The antiviral activity of GRFT has been tested on T-lymphoblastic cells and antiviral activity was found at picomolar concentrations, rendering GRFT the most potent antiviral lectin to date (Ziolkowska et al. 2006; Moulaei et al. 2010a; Mori et al. 2005). While both dimer and monomer forms of GRFT are active against HIV, the dimeric protein possesses higher potency than mGRFT. The binding of GRFT and mGRFT to the viral envelope protein gp120 is also different, with mGRFT displaying approximately 50-fold lower avidity (Moulaei et al. 2010a), despite similar enthalpies and dissociation constants of both GRFT and mGRFT for binding nonamannoside. Therefore, it seems that interactions between individual high mannose oligosaccharides and individual monomeric units of GRFT do not suffice to create potent antiviral activity. Thus, only when cross-linking of multiple high mannose oligosaccharides on gp120 is induced can significant antiviral potency of GRFT be shown (Fig. 7.4e), similarly to the original observation for CV-N (Fig. 7.1f). Interestingly, in a recent study in which a single or all three binding sites of the GRFT were destroyed was interpreted such that GRFT’s activity is not caused by simply binding to gp120, but that the structure of gp120 or its oligomeric state is affected (Xue et al. 2012).

7.6 Scytovirin

The antiviral lectin scytovirin (SVN) was isolated from aqueous extracts of the cyanobacterium Scytonema varium as part of a program investigating anti-HIV activity in natural product extracts (Bokesch et al. 2003). A single chain of SVN contains 95 amino acids, with a molecular mass of 9713 Da (Bokesch et al. 2003; Xiong et al. 2006a). Similar to the CV-N or OAA discussed above, SVN also displays an internal sequence duplication (Fig. 7.5a) (Bokesch et al. 2003), with high (~75 %) sequence identity between the N-terminal sequence (residues 1–48) and its C-terminal counterpart (residues 49–95). The sequence contains a large number of cysteine residues, ten in total (Bokesch et al. 2003) and, as seen in the crystal structures of natural and recombinant SVN, five disulfide bond are formed between C7–C55, C20–C32, C26–C38, C68–C80, and C74–C86 (Fig. 7.5a) (Moulaei et al. 2007, 2010b).

Fig. 7.5
figure 5

Structure and carbohydrate specificity of SVN. (a) Sequence alignment of the first and second repeats of SVN. (b) The overall structure of SVN, drawn in ribbon representation. (c) Chemical structure of Man-9. (d) Surface representation illustrating the interactions between SVN and the Manα(1 → 2)Manα(1 → 6) Manα(1 → 6)Man tetrasaccharide in sites 1 and 2 based on NMR titration data. (e) Schematic depiction of Man-9 binding by SVN in both sites 1 and 2

The crystal structures of this antiviral lectin were solved at 1.3 and 1.0 Å resolution for the natural and recombinant proteins, respectively (Moulaei et al. 2007). Unlike CV-N or GRFT, SVN is strictly monomeric (Fig. 7.5b), with no indication of oligomerization under any conditions (Moulaei et al. 2007). However, similar to OAA or PFA or the monomer of CV-N, the SVN structure revealed two highly symmetric domains, domain 1 (D1) and domain 2 (D2) (Fig. 7.5b). The structures of the two domains are virtually identical with an r.m.s.d value of 0.25 Å (Moulaei et al. 2007) and the fold of SVN is novel, compared to other proteins in the database up to now.

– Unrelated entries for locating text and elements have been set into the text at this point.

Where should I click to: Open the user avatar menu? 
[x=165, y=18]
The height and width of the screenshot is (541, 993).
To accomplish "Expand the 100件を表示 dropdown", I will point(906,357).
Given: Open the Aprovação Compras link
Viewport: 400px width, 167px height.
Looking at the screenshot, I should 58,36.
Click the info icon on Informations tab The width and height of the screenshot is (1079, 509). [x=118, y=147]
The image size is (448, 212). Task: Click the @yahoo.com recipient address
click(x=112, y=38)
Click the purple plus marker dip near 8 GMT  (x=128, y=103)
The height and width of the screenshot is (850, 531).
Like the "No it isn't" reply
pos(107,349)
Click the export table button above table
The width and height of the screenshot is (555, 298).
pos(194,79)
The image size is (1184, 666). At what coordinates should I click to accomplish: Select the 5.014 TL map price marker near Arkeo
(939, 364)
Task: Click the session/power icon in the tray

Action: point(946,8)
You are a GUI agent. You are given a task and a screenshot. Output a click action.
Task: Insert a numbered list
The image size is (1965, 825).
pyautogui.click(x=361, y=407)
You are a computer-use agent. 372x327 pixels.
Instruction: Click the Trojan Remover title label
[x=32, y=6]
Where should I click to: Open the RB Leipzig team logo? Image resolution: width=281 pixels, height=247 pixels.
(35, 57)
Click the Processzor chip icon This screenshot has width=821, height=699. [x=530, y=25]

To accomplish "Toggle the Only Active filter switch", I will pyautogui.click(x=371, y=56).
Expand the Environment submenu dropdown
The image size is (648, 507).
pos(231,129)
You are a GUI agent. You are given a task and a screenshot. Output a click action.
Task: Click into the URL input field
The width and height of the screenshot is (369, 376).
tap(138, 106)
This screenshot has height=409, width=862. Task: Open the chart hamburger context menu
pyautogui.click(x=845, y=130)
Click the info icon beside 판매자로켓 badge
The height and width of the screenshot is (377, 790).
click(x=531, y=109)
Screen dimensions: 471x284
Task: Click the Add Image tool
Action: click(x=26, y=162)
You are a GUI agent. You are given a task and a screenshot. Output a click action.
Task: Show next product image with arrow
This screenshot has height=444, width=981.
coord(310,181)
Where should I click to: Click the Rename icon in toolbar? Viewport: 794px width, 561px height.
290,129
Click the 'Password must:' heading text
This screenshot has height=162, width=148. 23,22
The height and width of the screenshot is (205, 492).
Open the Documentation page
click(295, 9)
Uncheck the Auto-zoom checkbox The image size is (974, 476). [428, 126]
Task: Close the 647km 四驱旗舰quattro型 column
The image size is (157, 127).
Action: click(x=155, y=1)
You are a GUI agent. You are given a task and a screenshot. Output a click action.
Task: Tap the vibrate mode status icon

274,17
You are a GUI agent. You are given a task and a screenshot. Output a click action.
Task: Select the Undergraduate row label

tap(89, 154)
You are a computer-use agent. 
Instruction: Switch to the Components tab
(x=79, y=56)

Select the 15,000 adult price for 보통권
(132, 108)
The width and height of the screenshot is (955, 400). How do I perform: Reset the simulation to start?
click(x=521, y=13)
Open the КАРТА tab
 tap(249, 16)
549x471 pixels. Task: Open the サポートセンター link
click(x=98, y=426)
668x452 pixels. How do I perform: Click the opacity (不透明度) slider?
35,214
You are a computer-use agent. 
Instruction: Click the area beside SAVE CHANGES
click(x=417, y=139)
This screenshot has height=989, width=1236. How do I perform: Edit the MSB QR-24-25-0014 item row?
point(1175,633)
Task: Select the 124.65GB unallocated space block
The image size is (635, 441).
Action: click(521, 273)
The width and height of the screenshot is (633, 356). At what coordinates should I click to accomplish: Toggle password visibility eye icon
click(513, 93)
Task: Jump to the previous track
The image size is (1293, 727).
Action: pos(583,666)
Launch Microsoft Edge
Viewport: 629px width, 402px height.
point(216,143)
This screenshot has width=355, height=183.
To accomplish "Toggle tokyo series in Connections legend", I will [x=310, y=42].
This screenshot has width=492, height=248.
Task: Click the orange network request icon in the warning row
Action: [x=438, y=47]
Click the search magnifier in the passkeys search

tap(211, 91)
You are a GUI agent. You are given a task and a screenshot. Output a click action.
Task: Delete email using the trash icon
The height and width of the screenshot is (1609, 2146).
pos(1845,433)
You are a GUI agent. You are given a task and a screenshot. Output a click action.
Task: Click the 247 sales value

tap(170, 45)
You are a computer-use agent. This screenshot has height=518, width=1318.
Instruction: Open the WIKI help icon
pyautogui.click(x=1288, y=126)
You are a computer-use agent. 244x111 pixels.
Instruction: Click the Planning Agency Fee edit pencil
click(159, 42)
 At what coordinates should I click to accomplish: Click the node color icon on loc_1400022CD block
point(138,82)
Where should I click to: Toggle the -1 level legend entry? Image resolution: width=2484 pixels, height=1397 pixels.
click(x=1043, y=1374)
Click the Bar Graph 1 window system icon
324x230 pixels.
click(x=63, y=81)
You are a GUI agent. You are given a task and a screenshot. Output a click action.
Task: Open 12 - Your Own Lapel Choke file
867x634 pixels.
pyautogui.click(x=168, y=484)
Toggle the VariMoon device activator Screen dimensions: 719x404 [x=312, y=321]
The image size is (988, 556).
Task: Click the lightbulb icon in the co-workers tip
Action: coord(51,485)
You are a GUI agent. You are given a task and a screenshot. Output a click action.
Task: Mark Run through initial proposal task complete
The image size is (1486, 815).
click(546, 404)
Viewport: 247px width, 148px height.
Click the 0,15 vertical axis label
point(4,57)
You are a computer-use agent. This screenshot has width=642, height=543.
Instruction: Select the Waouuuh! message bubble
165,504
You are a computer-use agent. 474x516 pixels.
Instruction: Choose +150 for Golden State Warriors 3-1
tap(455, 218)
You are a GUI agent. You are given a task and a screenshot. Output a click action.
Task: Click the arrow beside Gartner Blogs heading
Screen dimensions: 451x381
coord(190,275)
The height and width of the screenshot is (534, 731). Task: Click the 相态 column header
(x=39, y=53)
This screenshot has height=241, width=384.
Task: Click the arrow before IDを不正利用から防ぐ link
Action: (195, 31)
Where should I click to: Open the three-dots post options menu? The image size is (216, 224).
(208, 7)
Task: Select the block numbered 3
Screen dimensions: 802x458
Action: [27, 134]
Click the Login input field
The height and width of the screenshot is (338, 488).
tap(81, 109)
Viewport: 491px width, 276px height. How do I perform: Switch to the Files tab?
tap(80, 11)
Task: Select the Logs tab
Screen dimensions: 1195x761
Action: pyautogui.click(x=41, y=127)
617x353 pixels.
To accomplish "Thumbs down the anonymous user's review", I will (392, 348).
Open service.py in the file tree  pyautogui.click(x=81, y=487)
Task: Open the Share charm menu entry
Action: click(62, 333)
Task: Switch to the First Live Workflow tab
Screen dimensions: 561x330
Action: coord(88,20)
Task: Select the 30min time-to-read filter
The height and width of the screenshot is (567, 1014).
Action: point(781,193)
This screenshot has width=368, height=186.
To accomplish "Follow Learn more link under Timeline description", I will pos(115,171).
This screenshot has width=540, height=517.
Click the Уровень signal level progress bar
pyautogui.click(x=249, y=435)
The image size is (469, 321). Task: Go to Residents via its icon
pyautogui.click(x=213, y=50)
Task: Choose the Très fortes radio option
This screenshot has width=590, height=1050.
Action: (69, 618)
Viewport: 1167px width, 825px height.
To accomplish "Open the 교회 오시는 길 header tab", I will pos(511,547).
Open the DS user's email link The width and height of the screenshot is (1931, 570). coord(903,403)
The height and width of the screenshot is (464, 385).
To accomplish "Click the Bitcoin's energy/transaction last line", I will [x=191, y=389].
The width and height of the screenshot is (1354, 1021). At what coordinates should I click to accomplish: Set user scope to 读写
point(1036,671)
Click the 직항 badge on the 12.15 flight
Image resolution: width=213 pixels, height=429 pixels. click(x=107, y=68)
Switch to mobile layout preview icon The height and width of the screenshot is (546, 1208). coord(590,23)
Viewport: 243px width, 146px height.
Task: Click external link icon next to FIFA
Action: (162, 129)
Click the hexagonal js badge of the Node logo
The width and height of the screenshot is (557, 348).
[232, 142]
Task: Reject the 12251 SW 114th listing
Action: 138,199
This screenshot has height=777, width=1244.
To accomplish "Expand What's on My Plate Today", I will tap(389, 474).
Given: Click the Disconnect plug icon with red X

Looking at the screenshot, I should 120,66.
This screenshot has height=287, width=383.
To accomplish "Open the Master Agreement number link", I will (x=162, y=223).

SVN has been shown to bind specific oligosaccharides on gp41 and gp120 (Bokesch et al. 2003). In particular, it was shown to bind to a tetrasaccharide substructure of the high mannose oligosaccharides that decorate these HIV-1 envelope glycoproteins (McFeeters et al. 2007; Adams et al. 2004). In order to demonstrate carbohydrate binding of the protein, NMR titration experiments were used to monitor the chemical shift perturbation of SVN using the Manα(1 → 2)Manα(1 → 6) Manα(1 → 6)Man tetrasaccharide (enclosed by magenta dashed lines and shaded in light magenta in Fig. 7.5c) (McFeeters et al. 2007). The results indicated that one binding site was observed in each domain of SVN and that the two sites interact differently with the same tetrasaccharide (McFeeters et al. 2007). At low NMR magnetic field (500 MHz), residues in D1 exhibit intermediate exchange whereas residues in D2 exhibit fast exchange. However, when the titrations were conducted at high NMR magnetic field (800 MHz), the intermediate exchange becomes slow and the fast exchange becomes intermediate, suggesting that the carbohydrate affinity of D1 is slightly tighter than that of D2. Using a two-site model fitting, dissociation constant values were calculated as ~30 μM for D1 and ~160 μM for D2 (McFeeters et al. 2007).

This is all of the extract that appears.